Passages such as those bring me bitter despair.
And yet there are joyful stories by Kaaron too, beautiful reflections, such as the hopeful and compassionate The Speaker of Heaven,
the sweet fairy tale-esque Born and Bread,
and the beautifully redemptive Death’s Door Café.
So it is that the disparities in our surrounds, in our lives, in ourselves, are able—at their best and their worst—to be captured by Kaaron Warren.
Midnight cheers,
—Eric J. Guignard
Chino Hills, California
January 29, 2018
ABOUT KAARON WARREN
MY SHADOW EXISTENCE:
AN AUTOBIOGRAPHICAL ACCOUNT
FOR MOST OF MY LIFE I’VE CARRIED ALONG A shadow existence. Many of us do: that other self, the one most people don’t see. We present a public face to the world, that is the public existence.
Then there is the face most people don’t see. Sometimes those secrets are large and never to be revealed. Sometimes, we realize people knew the truth all along.
My shadow existence as a child was twofold. I lied every single day about my religious background, and I wanted to be a writer. I did write, novels and short stories I told no one about, confessed to no one, scrawling them by hand onto scavenged paper, scraps, and notes I still have, or had, until a rat died in a box stored in the shed.
My religious background was unusual and not something anyone would understand in suburban Melbourne, where I grew up. It was weird enough we were vegetarians, something I couldn’t hide. That alone got me noticed. But the other stuff?
I didn’t tell a soul.
Things I remember: A first kiss in the Bay at South Melbourne while my family were chanting Hare Krishna in the ashram a few blocks away. This boy saying, "Are you one of those vegitaryists? when I told him I didn’t eat meat, and, when he saw two Hare Krishna women walk past in saris, he said,
I hate those people." Me saying nothing because I didn’t feel I belonged to them. They were in my shadow existence. I started writing my first novel around this time.
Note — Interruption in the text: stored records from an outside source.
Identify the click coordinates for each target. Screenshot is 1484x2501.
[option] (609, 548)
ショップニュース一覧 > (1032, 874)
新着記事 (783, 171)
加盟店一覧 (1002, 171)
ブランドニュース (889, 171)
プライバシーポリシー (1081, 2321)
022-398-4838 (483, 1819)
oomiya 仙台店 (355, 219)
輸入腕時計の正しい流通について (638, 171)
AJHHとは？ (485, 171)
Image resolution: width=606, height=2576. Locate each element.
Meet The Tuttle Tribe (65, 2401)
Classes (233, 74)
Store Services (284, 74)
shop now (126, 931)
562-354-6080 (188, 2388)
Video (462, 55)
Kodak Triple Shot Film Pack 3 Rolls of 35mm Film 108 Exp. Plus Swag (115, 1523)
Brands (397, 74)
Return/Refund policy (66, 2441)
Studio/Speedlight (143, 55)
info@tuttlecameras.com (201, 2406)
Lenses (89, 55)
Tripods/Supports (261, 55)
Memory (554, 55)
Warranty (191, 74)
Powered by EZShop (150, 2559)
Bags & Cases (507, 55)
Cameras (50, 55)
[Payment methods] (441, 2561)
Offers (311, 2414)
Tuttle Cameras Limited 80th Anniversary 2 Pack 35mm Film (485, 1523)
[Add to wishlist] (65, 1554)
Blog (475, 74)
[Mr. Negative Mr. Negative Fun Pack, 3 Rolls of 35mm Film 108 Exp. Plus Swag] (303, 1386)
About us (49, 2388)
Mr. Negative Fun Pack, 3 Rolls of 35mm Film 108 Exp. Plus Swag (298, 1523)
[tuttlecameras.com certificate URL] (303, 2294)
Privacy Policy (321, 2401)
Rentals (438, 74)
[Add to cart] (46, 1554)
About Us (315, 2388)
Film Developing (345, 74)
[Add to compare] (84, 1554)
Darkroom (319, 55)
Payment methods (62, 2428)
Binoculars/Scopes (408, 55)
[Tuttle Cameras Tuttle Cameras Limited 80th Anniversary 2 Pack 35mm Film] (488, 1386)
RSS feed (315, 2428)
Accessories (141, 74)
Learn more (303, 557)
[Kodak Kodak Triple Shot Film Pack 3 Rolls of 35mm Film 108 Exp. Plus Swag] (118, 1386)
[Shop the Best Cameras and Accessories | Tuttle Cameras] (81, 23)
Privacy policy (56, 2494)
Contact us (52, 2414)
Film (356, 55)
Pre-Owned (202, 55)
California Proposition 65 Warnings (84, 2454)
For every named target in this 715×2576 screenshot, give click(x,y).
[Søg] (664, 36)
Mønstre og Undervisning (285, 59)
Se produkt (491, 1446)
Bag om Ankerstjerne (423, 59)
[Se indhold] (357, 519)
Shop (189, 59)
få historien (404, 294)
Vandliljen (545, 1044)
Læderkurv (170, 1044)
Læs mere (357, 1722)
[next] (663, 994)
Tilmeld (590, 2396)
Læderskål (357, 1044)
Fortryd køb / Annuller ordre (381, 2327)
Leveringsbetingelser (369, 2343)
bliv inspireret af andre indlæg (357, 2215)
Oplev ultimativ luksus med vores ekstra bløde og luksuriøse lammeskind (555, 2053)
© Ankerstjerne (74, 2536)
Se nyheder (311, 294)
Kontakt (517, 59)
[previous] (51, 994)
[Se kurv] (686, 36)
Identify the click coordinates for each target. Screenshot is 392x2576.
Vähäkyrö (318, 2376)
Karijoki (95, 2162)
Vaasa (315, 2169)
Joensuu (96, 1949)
Red ink in exercise books, about prejudice and teen gangs and violence. I used everything I saw, translated into story on the page, but not the stuff that was actually happening. Not the huge feasts and the chants, the hours spent making flower necklaces for the gods (and that smell still makes me sleepy, the smell of chrysanthemums, because I was so tired making those necklaces). All of this annoying, more than anything else, let me be clear. None of it abusive.
Soon after I spent time in New Zealand on a Hare Krishna farm. They had me collecting money for them on the streets of Auckland but we didn’t say that, we said we were collecting for teenagers on drugs or something, so there was a shadow self within my shadow self. I kept a diary at the time for my best friend, every last bit of it a lie. I lied about where I was staying, what I did all day. While my friends were swimming in the lake or sleeping all day, I was getting up at 4 a.m., dressing in a sari, being told that I was disturbing the bachelors so I needed to cover up even more. I was eating delicious food, sleeping on the floor of a caravan, writing letters homes to friends that didn’t describe the filthy unemptied portable toilets, left for days past the time they should be collected because the contractor didn’t like the Hare Krishnas.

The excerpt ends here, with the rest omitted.